> **REQUIRED WORK**
Across the listing below, count the lines containing "agent". Answer with that number only.

> **RECORDS SUPPLIED**

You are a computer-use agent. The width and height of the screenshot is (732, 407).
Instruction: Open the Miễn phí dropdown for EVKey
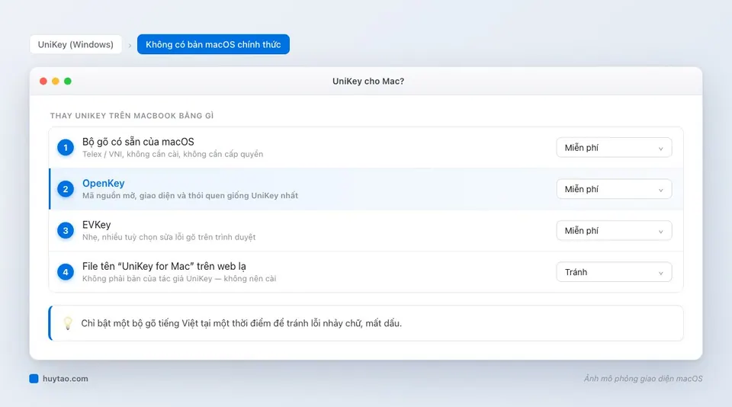[x=614, y=231]
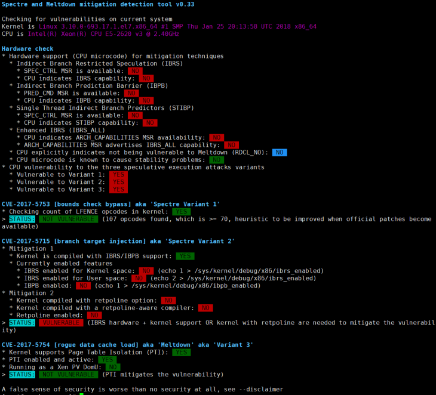Image resolution: width=436 pixels, height=395 pixels.
Task: Click YES badge for LFENCE opcodes count
Action: (x=182, y=211)
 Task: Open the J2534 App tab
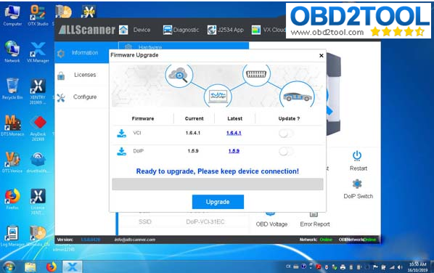226,30
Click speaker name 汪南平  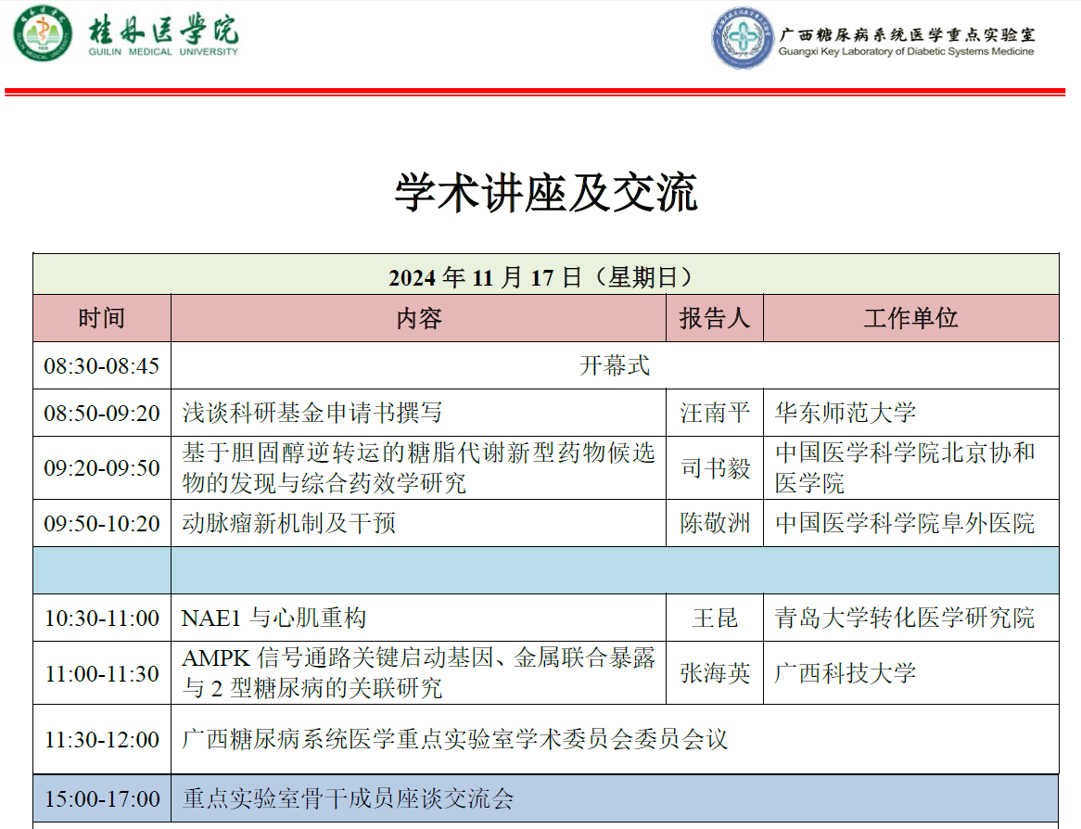click(715, 413)
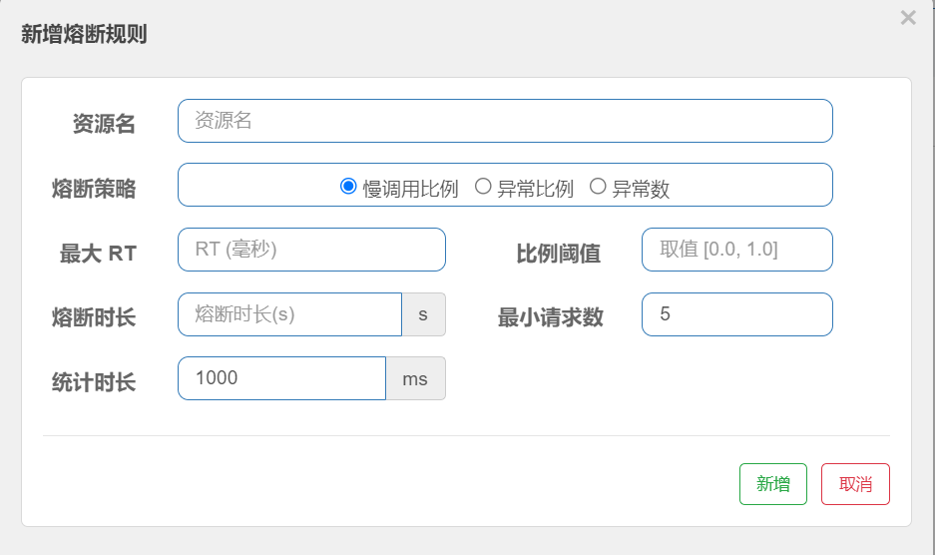Click the red 取消 button

click(855, 484)
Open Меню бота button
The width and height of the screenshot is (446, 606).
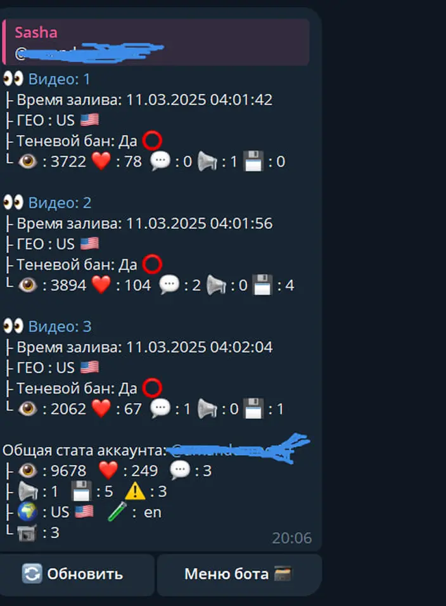(239, 574)
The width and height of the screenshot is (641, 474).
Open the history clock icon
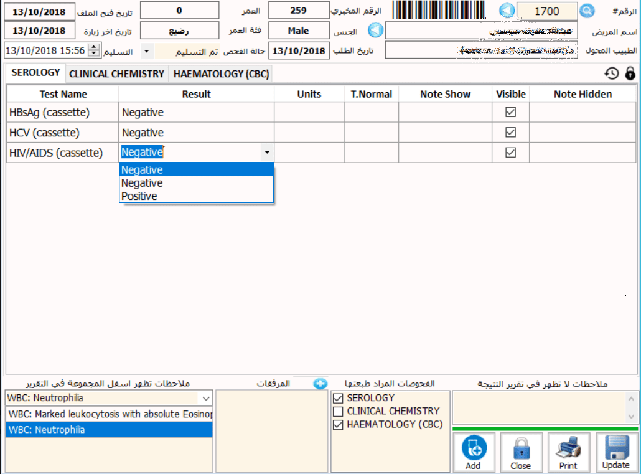tap(612, 73)
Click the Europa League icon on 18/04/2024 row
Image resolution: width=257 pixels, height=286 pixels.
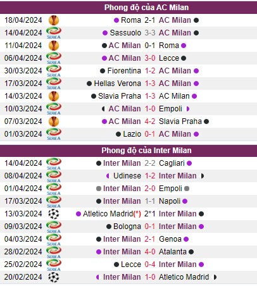54,20

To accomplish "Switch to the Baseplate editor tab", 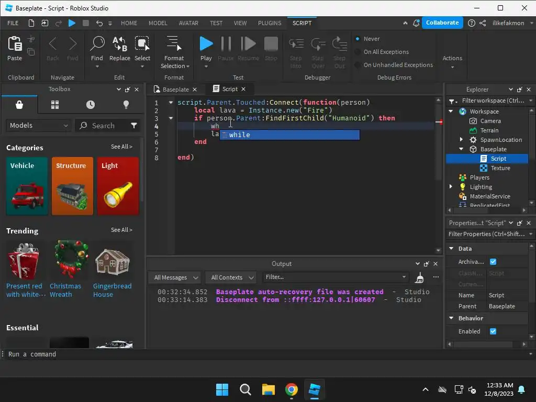I will (175, 90).
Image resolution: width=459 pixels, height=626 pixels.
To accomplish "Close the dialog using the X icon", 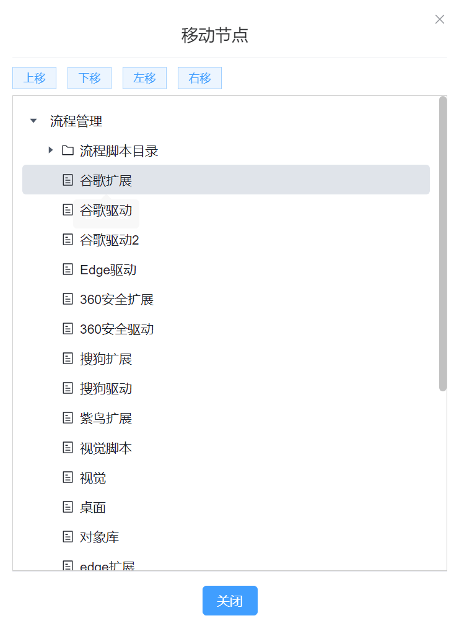I will coord(440,19).
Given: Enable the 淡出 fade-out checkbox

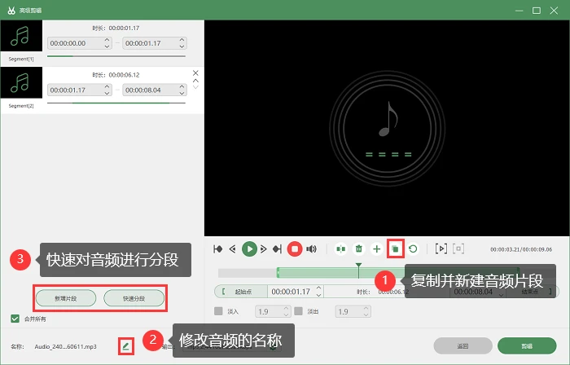Looking at the screenshot, I should pyautogui.click(x=299, y=311).
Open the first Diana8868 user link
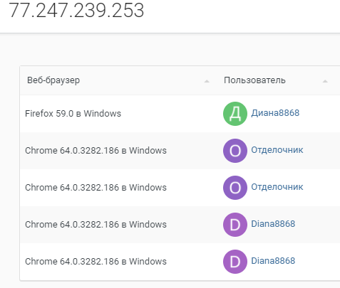Screen dimensions: 340x288 tap(273, 224)
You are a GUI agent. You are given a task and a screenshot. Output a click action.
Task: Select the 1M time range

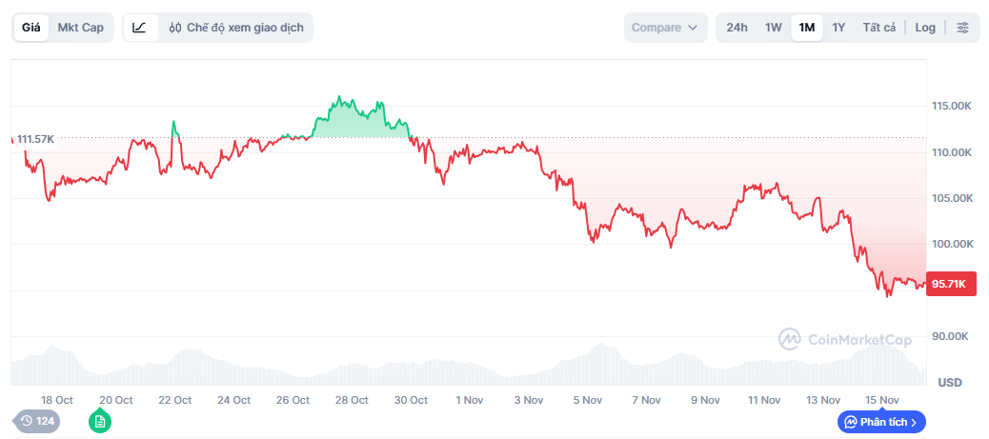pyautogui.click(x=807, y=28)
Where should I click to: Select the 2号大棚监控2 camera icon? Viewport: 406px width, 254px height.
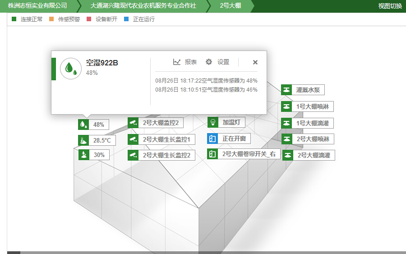click(x=133, y=123)
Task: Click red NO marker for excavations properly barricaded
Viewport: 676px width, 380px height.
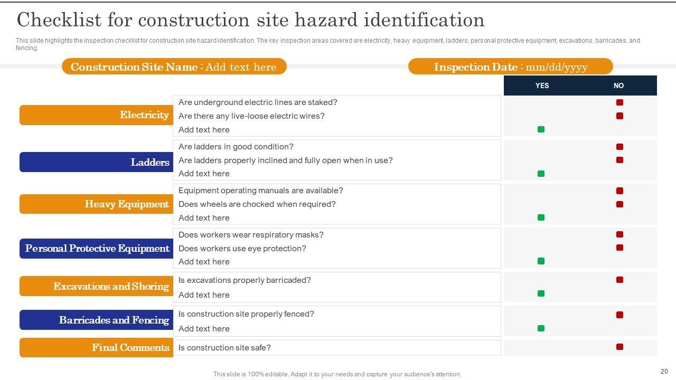Action: (619, 280)
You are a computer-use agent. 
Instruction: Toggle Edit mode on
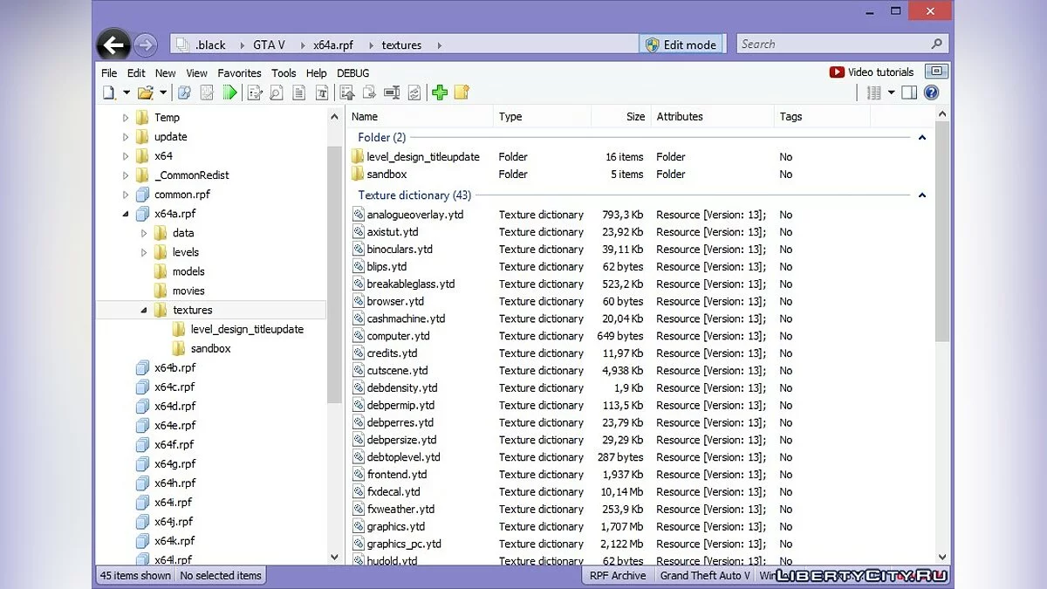(x=680, y=45)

> **ANSWER TO THIS EXERCISE**
3